Comment by J. Peter Donnelly, Phd
Studies of this type are fashionable and it has become popular to try and distill evidence from large databases for or against an opinion, a long-held suspicion, an apparently common observation or, as in this case, an intriguing series of independent and unusual observations because PCs are ubiquitous, the necessary software is readily available, and it is relatively easy make use of existing databases. Granted, a professional statistician was intimately involved in Viscoli et al’s study, but such an undertaking would have been just too time-consuming to do a decade ago to be considered worthwhile.

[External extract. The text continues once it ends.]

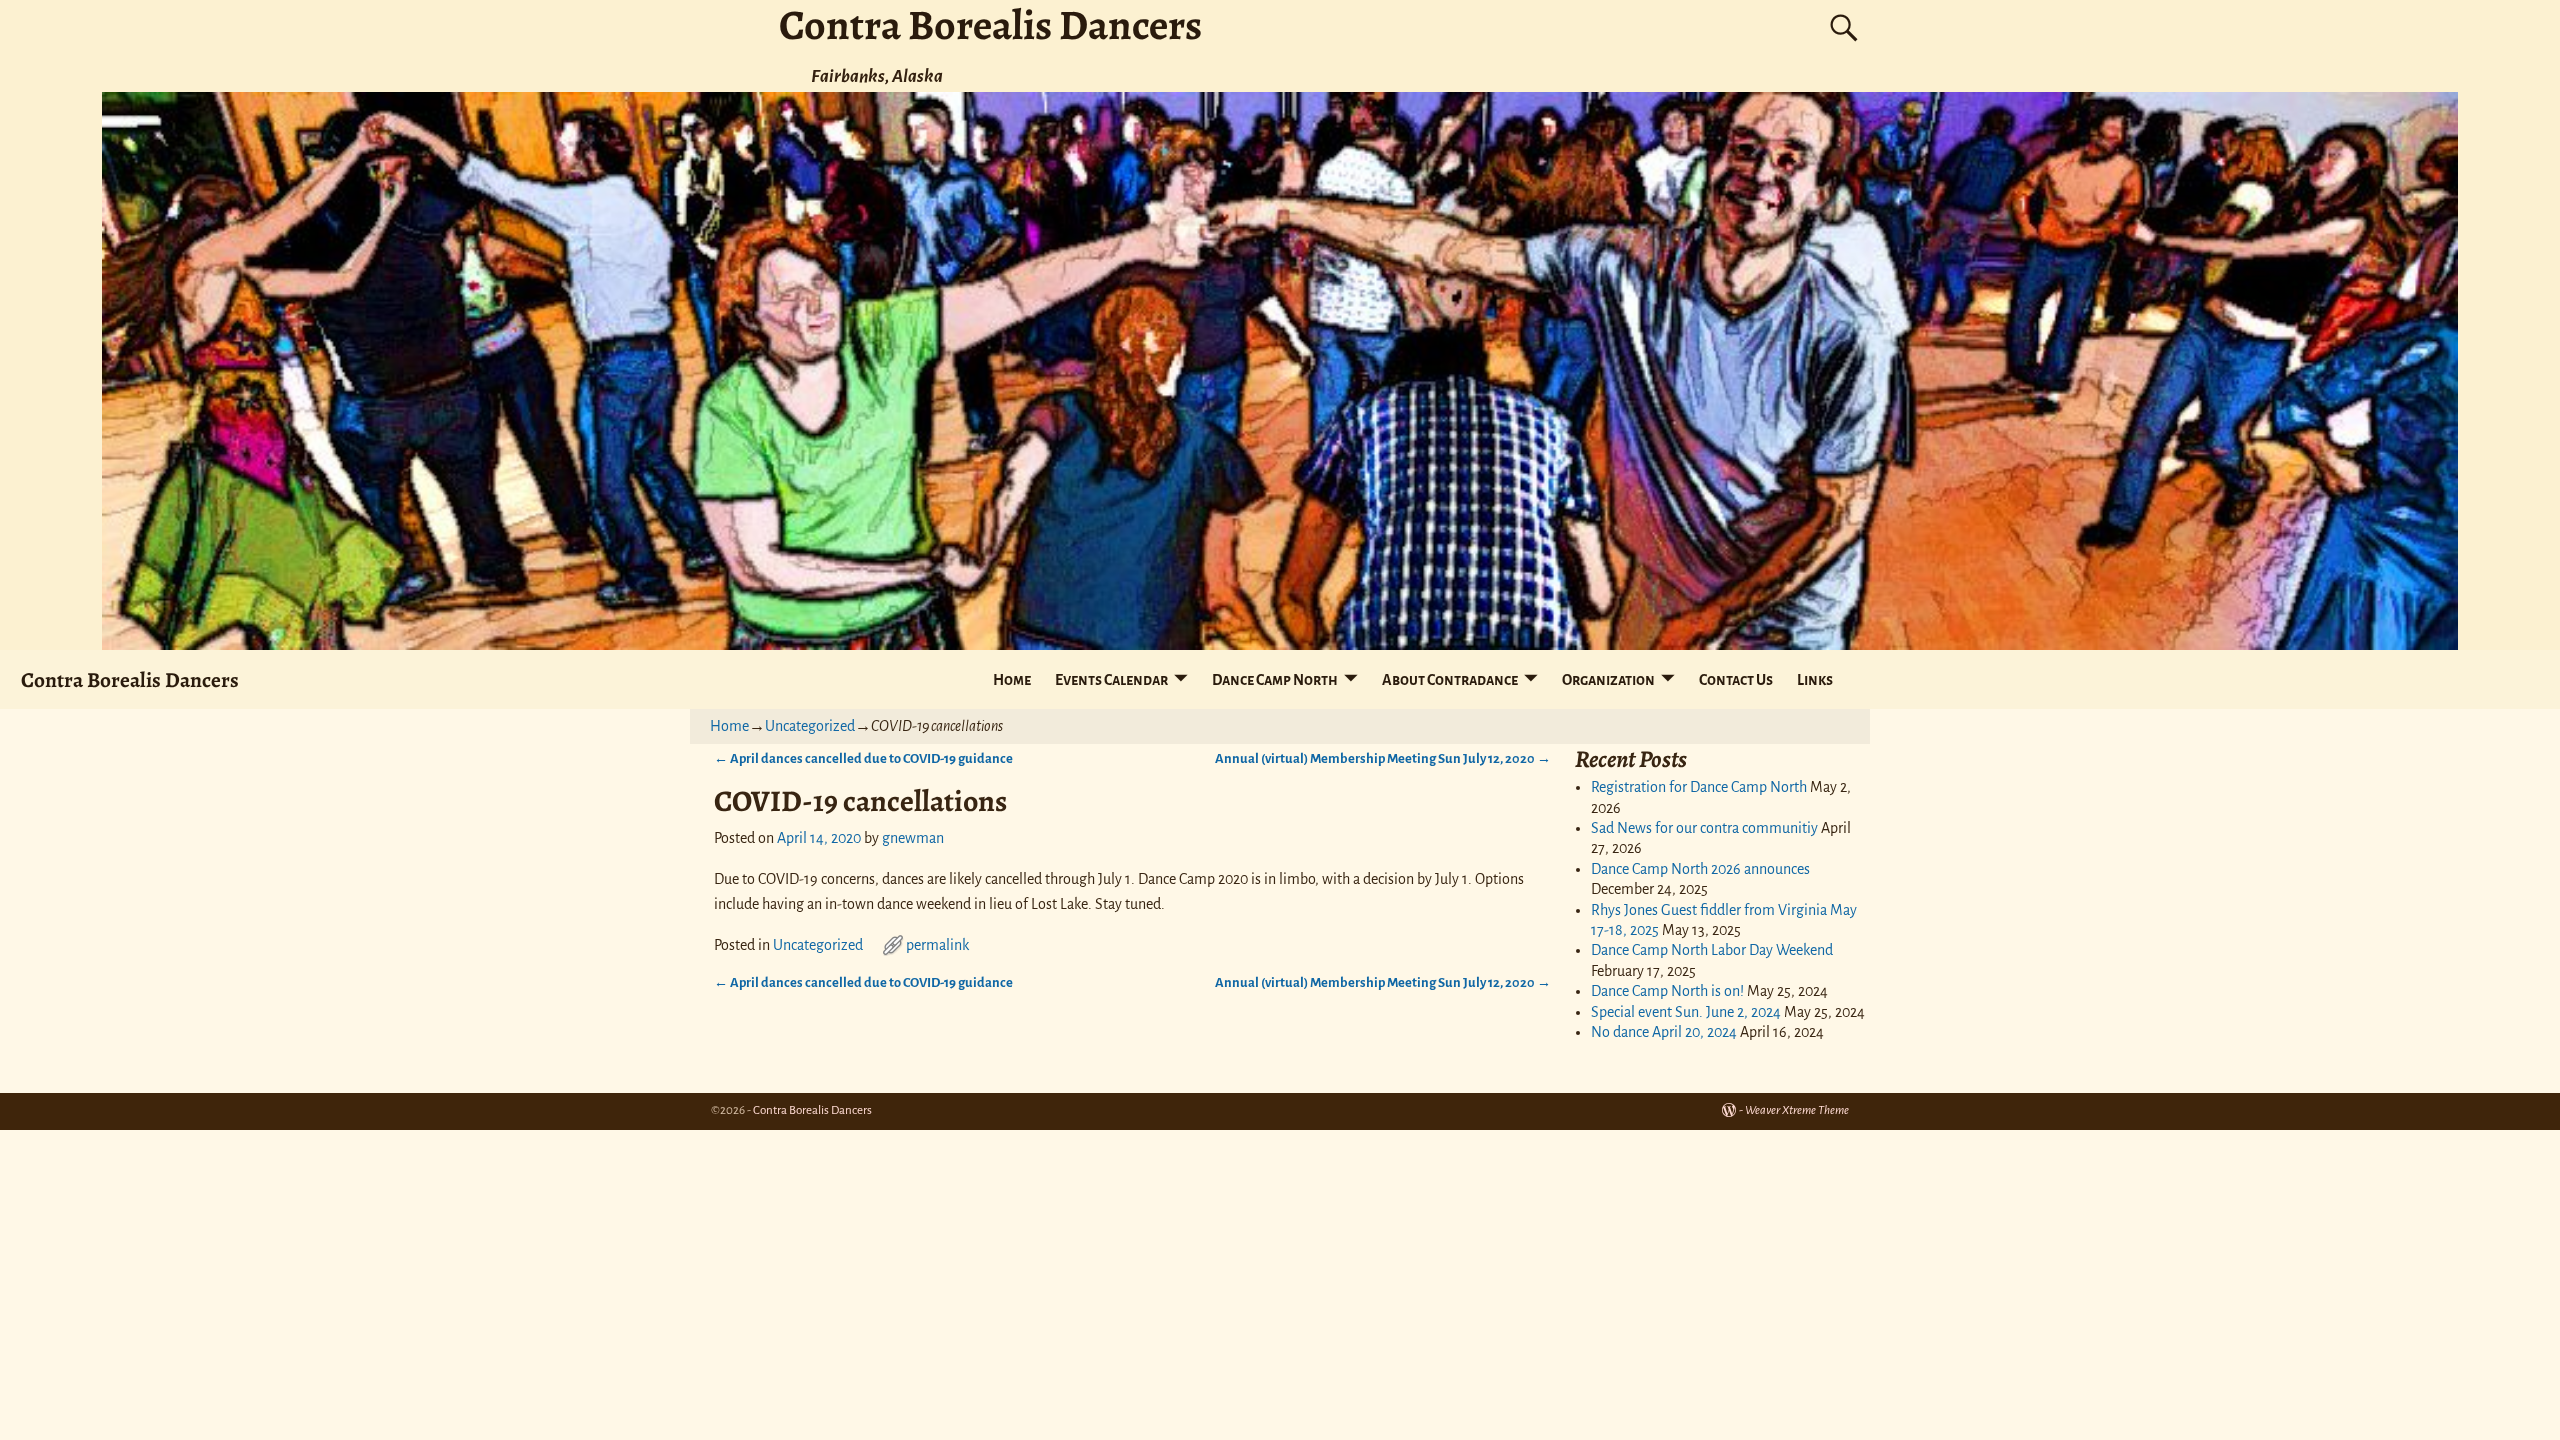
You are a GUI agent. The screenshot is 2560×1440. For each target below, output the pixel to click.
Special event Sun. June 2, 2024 (1686, 1012)
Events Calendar (1111, 680)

That aside, what is the reader supposed to make of this and similar reports and how should they be placed in a proper context? Wenzel et al have done us a great service in critically appraising this study from an epidemiological standpoint. Their highlighting of the inadequate correction of confounding variables and their estimation of attributable risk help in this regard. However, even without their guidance, an amateur epidemiologist like myself would have had serious intuitive reservations since it is indeed hard to even begin to advance a biological explanation for the observation. Viscoli et al did admit to recognizing that the use of antifungal prophylaxis might be a marker for another factor but did not venture to suggest any. Might it not be that the drugs in question were only given to those patients likely to be at greater risk of developing bacteremia anyway because the intense treatment they received induced more mucosal damage which is associated with certain types of bacteremia? We were also not informed which bacteria were involved in bacteraemia, but one would guess that the Gram-positive cocci predominated over the Gram-negative bacilli given the fact that half the patients had been given antibacterial prophylaxis and, further, that the viridans streptococci, which are known to be associated with oral mucositis, would have been among the most frequent isolates. Indeed, had mucositis been included in the model we might have seen that this rather than antifungal prophylaxis was a risk factor. There is just no substitute for there being a biologically plausible basis for any association found between variables no matter how statistically significant. The temptation to think otherwise should be firmly resisted.